*SOURCE TEXT*.
※ ※ ※
Background Information

A couple of weeks ago, there was an interesting question in the Project user forum on the Internet. My answer to that question revealed why and how to use the Assignment Owner field in the Microsoft Project desktop application, when used with either Project Online or Project Server. Following is a summary of the user’s problem:

  • In the Microsoft Project schedule, the project manager needs to assign resources to tasks, but these resources do not have access to a computer. These resources include people in skilled trades such as electricians, pipe fitters, etc.
  • These resources report to a supervisor, who is responsible for collecting task progress from them, and then entering their progress in Project Online.
  • On the Tasks page in Project Web App, the supervisor needs to be able to enter progress on the tasks assigned to the resources who report to him.

Solution

The solution to this problem is for the project manager to use the Assignment Owner field in the Microsoft Project schedule. However, before the project manager can use this field, he/she must complete a couple of preliminary steps. The first step is to build the project team and to include the supervisor as a part of the team. This step is mandatory and is vitally important to the process.

In Figure 1, notice the project team members shown on the right side of the Build Team dialog in Microsoft Project. In this project team, Dale Howard is the supervisor to whom Cindy McNair, Larry Barnes, and Mickey Cobb need to report their task progress. Even though Dale Howard will not be assigned to any tasks in the project, he must be a part of the project team. This is so that he can be designated as the Assignment Owner for the tasks assigned to Cindy, Larry, and Mickey.
※ ※ ※
*DATA LINES*.
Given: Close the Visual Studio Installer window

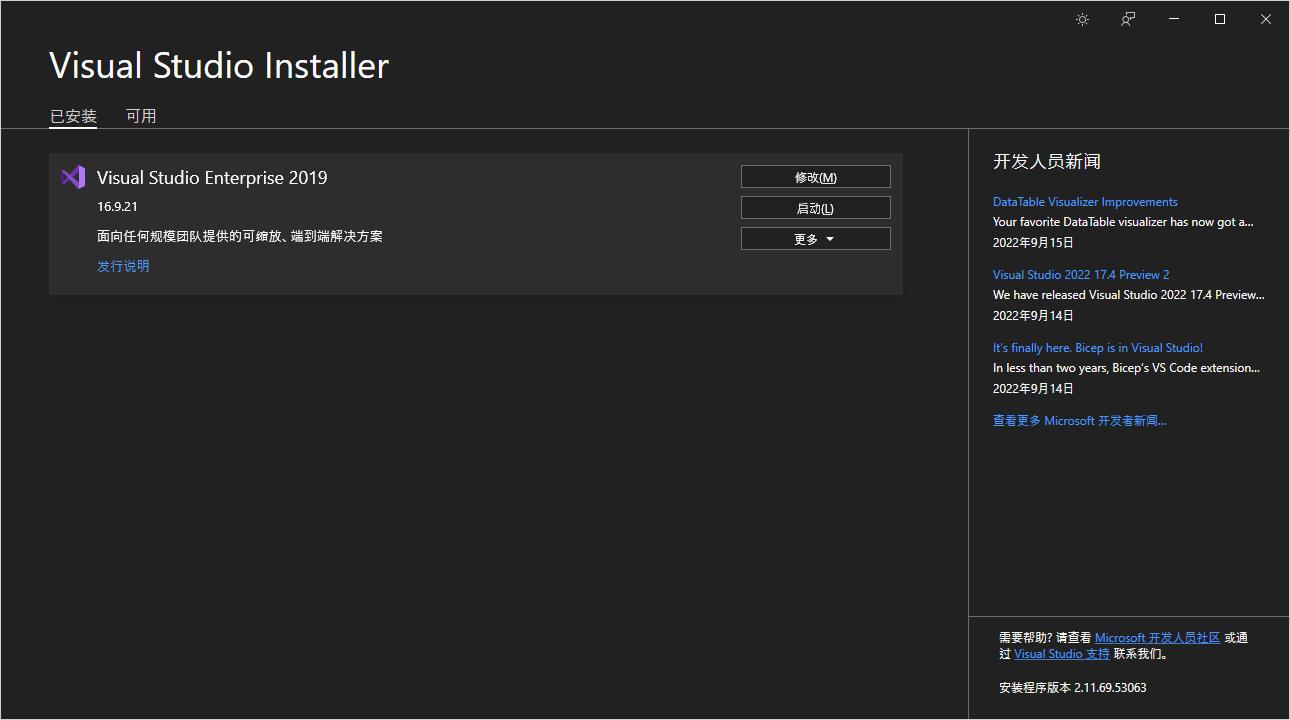Looking at the screenshot, I should (x=1266, y=19).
※ ※ ※
*REQUIRED TASKS*.
1) Using the article on the Assignment Owner field, name every person who needs to report task progress to Dale Howard.
2) Please say whether each statement agrees with the article on the Assignment Owner field: (a) Dale Howard will be assigned to tasks in the project. (b) Including the supervisor in the project team is optional. (c) The resources without computer access include electricians and pipe fitters. Answer yes or no for each and quote the words from the article that decide it.
The listing plays no part in this work.

*THE RESPONSES*.
1) Cindy McNair, Larry Barnes, Mickey Cobb

2)
(a) No: "Even though Dale Howard will not be assigned to any tasks in the project"
(b) No: "This step is mandatory and is vitally important to the process."
(c) Yes: "These resources include people in skilled trades such as electricians, pipe fitters, etc."